Sauerkraut Sausage Soup Recipe
- 4 cups chicken broth
- 1 pound smoked Polish sausage, cut into 1/2-inch slices
- 1 can (16 ounces) sauerkraut, rinsed and well drained
- 2 cups sliced fresh mushrooms
- 1-1/2 cups cubed peeled potatoes
- 1 can (10-3/4 ounces) condensed cream of mushroom soup, undiluted
- 1-1/4 cups chopped onions
- 2 large carrots, sliced
- 2 celery ribs, chopped
- 2 tablespoons white vinegar
- 2 teaspoons dill weed
- 1 teaspoon sugar
- 1/4 teaspoon pepper
- 1. In a 5-qt. slow cooker, combine all ingredients. Cover and cook on low for 5-6 hours or until vegetables are tender. Yield: 10 servings.
1 cup: 222 calories, 14g fat (5g saturated fat), 33mg cholesterol, 1285mg sodium, 15g carbohydrate (4g sugars, 3g fiber), 8g protein.
Reviews for Sauerkraut Sausage Soup
"Delicious! I made this for a family dinner with pierogies and homemade rolls. I left out the mushrooms and substituted cream of celery for the cream of mushroom.

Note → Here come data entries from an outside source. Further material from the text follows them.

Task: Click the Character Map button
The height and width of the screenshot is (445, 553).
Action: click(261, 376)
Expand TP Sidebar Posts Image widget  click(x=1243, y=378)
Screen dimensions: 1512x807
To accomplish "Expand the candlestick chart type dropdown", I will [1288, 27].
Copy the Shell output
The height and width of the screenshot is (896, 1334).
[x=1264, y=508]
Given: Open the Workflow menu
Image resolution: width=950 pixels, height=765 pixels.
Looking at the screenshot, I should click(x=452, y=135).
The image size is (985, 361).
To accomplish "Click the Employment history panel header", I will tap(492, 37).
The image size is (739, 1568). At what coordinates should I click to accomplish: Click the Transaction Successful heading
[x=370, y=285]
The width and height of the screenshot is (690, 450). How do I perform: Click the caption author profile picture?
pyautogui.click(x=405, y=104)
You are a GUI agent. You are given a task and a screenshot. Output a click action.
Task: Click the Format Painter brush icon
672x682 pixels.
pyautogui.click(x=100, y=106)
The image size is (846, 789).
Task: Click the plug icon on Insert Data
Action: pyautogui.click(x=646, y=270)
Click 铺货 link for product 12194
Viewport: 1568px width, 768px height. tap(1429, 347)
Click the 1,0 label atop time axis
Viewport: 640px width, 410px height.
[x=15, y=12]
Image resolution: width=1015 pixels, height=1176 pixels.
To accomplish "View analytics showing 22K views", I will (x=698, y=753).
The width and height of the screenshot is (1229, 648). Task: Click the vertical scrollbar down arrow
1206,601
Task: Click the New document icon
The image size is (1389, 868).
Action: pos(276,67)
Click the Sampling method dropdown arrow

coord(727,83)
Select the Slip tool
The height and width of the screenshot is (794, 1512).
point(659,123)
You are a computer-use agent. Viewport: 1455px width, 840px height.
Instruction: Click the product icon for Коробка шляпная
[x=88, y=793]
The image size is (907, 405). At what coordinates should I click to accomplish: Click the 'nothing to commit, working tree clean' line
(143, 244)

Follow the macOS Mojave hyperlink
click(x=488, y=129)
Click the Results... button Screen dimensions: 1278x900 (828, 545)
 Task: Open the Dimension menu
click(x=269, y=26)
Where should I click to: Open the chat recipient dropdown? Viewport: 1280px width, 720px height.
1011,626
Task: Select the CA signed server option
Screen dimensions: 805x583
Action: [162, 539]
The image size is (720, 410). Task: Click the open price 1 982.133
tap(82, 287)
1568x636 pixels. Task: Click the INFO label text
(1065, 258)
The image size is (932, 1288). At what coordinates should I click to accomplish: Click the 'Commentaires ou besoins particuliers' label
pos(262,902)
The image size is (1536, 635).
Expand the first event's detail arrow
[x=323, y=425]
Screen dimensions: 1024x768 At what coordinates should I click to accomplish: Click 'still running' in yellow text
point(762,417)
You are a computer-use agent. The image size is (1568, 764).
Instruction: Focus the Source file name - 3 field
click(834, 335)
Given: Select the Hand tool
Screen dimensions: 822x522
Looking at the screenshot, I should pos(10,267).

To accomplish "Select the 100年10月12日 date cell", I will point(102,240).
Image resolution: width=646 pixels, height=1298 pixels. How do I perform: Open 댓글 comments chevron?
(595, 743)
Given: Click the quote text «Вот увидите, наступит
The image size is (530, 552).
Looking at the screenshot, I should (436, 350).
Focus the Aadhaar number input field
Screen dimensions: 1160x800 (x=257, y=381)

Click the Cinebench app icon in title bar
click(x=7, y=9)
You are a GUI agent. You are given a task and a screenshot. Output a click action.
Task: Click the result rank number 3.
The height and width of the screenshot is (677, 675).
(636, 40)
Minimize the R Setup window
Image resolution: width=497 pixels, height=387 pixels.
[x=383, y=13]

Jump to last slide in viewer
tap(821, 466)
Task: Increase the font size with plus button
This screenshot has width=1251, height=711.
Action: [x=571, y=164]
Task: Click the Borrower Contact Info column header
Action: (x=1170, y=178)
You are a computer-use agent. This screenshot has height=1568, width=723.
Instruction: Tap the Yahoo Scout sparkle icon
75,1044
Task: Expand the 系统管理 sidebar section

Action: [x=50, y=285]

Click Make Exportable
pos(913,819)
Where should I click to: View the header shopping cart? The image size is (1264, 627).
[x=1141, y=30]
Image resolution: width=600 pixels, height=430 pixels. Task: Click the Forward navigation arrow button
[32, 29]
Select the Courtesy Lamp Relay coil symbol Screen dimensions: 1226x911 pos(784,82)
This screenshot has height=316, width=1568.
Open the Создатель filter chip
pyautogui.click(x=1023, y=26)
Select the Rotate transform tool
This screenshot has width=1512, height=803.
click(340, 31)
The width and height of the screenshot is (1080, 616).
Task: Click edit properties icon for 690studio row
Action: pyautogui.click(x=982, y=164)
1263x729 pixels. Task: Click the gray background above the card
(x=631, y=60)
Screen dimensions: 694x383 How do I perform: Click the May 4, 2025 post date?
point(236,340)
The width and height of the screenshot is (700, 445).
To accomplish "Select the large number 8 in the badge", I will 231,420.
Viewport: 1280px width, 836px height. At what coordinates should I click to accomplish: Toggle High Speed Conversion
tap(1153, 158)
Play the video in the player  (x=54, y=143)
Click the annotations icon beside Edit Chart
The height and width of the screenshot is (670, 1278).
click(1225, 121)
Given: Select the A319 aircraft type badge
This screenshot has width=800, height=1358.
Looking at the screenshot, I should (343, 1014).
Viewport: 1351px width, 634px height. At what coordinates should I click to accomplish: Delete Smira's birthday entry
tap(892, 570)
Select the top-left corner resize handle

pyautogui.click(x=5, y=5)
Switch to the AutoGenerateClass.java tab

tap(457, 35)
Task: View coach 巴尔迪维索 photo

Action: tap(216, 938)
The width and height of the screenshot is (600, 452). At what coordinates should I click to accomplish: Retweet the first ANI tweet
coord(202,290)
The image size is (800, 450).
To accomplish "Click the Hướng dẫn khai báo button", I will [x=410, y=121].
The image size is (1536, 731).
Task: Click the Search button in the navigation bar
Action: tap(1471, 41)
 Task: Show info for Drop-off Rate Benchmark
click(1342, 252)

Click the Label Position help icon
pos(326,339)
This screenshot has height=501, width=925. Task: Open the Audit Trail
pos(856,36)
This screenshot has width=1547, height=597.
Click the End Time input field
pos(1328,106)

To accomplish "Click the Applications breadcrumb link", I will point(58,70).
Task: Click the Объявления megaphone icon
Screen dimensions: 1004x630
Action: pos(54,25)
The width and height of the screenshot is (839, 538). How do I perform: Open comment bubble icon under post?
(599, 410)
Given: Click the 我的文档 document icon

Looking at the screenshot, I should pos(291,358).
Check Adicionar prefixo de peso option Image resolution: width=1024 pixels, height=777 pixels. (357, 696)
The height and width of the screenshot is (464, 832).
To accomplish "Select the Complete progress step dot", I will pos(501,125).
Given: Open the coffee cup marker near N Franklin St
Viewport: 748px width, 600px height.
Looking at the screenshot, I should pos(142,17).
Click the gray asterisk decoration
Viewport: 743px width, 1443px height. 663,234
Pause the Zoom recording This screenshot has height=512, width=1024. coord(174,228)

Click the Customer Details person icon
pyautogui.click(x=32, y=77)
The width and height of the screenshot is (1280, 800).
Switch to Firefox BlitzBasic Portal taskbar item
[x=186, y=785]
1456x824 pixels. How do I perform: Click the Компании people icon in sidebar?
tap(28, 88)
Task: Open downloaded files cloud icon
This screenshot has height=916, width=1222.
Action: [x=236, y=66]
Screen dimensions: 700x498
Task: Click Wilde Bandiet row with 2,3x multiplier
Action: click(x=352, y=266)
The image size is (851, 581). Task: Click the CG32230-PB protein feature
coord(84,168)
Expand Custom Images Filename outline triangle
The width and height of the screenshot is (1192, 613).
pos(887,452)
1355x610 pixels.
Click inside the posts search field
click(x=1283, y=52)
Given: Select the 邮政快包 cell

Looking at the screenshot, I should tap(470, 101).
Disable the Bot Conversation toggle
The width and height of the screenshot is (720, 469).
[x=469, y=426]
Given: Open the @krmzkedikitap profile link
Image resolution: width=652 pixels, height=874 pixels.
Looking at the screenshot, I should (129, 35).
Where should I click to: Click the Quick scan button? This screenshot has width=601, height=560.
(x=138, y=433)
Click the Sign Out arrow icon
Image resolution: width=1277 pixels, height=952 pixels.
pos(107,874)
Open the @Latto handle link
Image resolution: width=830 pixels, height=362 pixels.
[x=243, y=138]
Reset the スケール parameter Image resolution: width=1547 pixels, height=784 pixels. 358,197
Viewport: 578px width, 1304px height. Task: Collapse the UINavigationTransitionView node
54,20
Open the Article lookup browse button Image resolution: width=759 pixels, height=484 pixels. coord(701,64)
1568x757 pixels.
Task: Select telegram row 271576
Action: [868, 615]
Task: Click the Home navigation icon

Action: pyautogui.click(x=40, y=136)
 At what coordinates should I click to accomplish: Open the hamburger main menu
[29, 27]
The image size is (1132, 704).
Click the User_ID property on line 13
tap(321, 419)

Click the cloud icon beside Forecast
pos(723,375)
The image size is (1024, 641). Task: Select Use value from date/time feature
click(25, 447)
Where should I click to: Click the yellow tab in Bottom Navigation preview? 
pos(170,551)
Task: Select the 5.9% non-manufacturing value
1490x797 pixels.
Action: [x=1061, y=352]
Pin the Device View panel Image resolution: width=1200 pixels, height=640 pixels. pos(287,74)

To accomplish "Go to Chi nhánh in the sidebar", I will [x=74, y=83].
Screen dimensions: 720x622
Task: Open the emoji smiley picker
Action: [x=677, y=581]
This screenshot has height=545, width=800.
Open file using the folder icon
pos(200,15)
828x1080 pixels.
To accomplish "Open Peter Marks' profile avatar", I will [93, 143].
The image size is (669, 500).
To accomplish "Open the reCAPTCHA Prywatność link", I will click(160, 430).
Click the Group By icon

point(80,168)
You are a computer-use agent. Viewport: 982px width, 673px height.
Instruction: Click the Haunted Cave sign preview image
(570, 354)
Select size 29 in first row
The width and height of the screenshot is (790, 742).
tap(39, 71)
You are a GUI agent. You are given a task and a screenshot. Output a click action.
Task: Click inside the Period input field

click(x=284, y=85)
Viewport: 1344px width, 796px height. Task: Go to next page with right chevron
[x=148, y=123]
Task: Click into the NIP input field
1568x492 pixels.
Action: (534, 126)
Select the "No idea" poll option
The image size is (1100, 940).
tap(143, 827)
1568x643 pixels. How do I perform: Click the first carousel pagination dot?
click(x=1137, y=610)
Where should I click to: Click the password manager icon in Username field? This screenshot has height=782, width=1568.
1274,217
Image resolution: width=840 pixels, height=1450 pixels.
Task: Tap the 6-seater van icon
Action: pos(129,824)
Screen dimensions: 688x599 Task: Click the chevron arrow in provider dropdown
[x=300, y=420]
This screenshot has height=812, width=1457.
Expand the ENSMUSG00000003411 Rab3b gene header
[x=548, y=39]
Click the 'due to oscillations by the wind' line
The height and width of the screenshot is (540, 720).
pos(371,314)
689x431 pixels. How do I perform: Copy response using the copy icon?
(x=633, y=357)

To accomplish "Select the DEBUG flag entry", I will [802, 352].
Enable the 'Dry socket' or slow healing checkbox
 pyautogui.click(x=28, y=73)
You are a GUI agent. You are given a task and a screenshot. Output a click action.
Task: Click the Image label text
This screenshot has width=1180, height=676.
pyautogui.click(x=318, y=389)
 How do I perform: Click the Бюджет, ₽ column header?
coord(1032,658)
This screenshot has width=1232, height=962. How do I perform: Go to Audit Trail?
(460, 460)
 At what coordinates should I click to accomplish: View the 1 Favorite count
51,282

Definitely a keeper!"
"Delicious! One of our favorite soups! I serve it topped with grated Swiss Cheese and rye croutons."
"This is a favorite in our household. It's easy and tasty. My only concern is the high sodium content, which I think might improve if I used sodium-reduced broth and mushroom soup. The low carb content would make this a diabetic-friendly recipe. I think I'll also try to find a lower fat/lower sodium sausage next time."
"Sorry, this one isn't that good. Won't make it again. The flavors just don't go well together."
"I used smoked turkey sausage. It turned out very good."